------ Stored data ------

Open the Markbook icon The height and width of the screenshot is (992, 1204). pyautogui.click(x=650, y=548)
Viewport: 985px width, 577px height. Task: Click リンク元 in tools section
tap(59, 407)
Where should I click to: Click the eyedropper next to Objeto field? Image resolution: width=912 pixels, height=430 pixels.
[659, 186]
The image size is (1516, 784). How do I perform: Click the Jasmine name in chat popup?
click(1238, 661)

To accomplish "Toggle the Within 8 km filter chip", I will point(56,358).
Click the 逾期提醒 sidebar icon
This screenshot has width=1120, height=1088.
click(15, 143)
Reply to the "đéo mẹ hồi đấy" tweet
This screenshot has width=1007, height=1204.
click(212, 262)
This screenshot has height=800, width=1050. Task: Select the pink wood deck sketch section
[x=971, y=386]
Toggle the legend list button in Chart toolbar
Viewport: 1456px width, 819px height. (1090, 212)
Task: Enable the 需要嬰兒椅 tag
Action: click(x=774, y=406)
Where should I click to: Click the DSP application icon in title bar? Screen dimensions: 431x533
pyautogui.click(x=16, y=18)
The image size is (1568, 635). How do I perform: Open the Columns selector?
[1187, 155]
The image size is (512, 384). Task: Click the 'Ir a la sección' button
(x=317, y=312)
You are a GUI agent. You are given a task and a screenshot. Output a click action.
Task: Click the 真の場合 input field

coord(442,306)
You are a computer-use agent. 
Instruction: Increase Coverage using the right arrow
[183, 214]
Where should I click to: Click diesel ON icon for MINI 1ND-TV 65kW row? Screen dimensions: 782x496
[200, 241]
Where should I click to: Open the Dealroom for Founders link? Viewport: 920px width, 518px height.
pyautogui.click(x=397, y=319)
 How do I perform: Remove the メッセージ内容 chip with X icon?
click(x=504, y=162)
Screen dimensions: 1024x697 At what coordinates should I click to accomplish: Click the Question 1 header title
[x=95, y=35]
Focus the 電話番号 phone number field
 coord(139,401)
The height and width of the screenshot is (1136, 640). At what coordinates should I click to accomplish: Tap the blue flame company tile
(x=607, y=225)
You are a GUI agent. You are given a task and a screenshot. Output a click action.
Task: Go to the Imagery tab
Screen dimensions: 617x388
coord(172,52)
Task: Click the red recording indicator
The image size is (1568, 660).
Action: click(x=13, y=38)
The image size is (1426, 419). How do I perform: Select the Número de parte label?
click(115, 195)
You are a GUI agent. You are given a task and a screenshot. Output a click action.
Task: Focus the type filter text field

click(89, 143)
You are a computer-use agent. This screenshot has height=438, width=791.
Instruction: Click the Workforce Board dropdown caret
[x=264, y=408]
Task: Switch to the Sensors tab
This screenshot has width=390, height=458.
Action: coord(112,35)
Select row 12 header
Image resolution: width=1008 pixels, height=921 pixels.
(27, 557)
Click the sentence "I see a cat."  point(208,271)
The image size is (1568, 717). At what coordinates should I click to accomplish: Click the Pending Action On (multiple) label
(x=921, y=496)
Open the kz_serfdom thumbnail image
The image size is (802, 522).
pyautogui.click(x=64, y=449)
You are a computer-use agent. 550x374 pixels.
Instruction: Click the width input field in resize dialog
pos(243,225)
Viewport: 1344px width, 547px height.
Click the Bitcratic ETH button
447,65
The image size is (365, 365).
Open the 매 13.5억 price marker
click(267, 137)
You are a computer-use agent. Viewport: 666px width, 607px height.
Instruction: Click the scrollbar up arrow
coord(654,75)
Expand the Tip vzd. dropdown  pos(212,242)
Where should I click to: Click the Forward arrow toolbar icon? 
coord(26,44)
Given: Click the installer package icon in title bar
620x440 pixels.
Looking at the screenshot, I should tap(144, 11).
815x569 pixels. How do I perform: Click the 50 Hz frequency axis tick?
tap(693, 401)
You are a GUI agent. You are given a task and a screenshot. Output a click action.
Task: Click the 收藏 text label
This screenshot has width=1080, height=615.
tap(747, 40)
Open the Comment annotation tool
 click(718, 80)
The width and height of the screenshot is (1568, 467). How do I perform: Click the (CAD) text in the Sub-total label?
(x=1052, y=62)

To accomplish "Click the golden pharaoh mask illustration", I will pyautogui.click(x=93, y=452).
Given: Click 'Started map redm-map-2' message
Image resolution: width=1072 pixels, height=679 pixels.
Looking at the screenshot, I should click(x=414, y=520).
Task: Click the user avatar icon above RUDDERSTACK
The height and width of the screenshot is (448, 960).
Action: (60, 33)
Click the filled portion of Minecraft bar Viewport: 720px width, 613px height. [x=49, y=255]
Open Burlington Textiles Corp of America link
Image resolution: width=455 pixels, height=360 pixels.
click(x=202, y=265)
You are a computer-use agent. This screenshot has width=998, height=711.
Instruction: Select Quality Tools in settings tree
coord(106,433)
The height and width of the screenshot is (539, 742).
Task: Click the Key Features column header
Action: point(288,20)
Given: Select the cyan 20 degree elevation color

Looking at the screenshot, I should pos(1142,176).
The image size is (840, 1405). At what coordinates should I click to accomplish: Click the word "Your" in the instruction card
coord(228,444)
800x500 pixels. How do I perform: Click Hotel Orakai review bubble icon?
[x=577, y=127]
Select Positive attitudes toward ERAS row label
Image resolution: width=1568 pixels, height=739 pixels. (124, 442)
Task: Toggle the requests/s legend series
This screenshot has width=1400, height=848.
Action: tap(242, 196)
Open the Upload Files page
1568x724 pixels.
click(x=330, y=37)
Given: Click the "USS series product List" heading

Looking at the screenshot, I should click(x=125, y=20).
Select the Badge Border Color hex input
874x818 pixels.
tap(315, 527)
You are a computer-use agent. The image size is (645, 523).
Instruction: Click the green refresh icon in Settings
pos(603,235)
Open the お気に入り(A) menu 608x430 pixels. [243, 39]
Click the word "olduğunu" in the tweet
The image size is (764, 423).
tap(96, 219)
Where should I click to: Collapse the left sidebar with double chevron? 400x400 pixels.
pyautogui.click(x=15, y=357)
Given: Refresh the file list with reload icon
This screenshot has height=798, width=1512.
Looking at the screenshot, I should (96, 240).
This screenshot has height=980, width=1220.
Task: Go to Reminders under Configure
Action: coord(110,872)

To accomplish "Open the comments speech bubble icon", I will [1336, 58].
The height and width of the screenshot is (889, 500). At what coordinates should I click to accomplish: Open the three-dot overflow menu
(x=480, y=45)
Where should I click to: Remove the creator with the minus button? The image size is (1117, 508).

------

## Your goal
Leave out every line above except those from the line with "This screenshot has width=390, height=458." up to and including the line with "Task: Click the 收藏 text label", and copy those exactly.

## Answer
This screenshot has width=390, height=458.
Action: coord(112,35)
Select row 12 header
Image resolution: width=1008 pixels, height=921 pixels.
(27, 557)
Click the sentence "I see a cat."  point(208,271)
The image size is (1568, 717). At what coordinates should I click to accomplish: Click the Pending Action On (multiple) label
(x=921, y=496)
Open the kz_serfdom thumbnail image
The image size is (802, 522).
pyautogui.click(x=64, y=449)
You are a computer-use agent. 550x374 pixels.
Instruction: Click the width input field in resize dialog
pos(243,225)
Viewport: 1344px width, 547px height.
Click the Bitcratic ETH button
447,65
The image size is (365, 365).
Open the 매 13.5억 price marker
click(267, 137)
You are a computer-use agent. Viewport: 666px width, 607px height.
Instruction: Click the scrollbar up arrow
coord(654,75)
Expand the Tip vzd. dropdown  pos(212,242)
Where should I click to: Click the Forward arrow toolbar icon? 
coord(26,44)
Given: Click the installer package icon in title bar
620x440 pixels.
Looking at the screenshot, I should tap(144, 11).
815x569 pixels. How do I perform: Click the 50 Hz frequency axis tick?
tap(693, 401)
You are a GUI agent. You are given a task and a screenshot. Output a click action.
Task: Click the 收藏 text label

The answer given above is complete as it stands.